Re: Foucault for beginners (power)

Doug H. wrote
> At 9:37 PM -0500 3/12/97, John Ransom wrote:
> >Power produces bodies, gestures, desires, etc.
> Just what is this power? Where does it reside? Or is it like God,
> everywhere and nowhere?
> Doug

I just don't think it is plausible to suggest that Foucault's ideas
about power are in any way mysterious. They may be unusual and/or
incorrect. But they are not mysterious or even inexplicit.

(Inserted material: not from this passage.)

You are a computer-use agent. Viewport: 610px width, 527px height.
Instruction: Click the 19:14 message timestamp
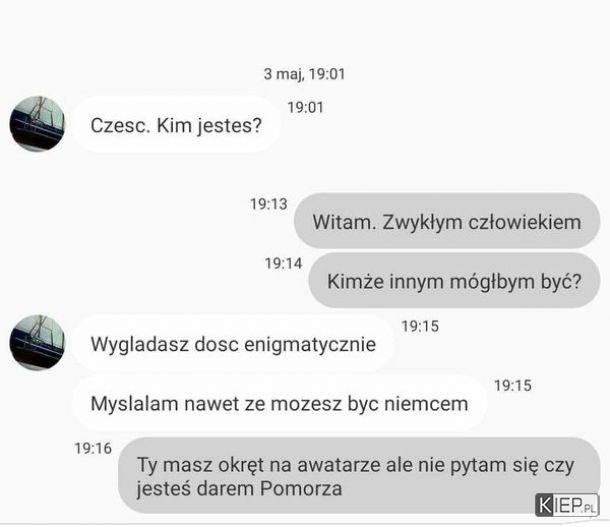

Foucault
is quite explicit in Hist. of Sex. volume 1. If you find that
obscure, there are texts which are so explicit and clear that there is
no room whatsoever for complaints of obscurity: Joseph Rouse's
"Power/Knowledge" in G. Gutting's CAMBRIDGE COMPANION TO FOUCAULT
(esp. pp. 105-109), for example, or Thomas Wartenburg's "Situated
Social Power" in RETHINKING POWER (which he co-edited). (F's
conception, though relatively straightforward, would take some time to
explain from the ground up, so I won't try here and now).

I do admit, though, that the phrase "power produces X" is more trouble
than it is worth. But replacing it with something like "X is shaped
and sustained by relationships of power" solves that problem.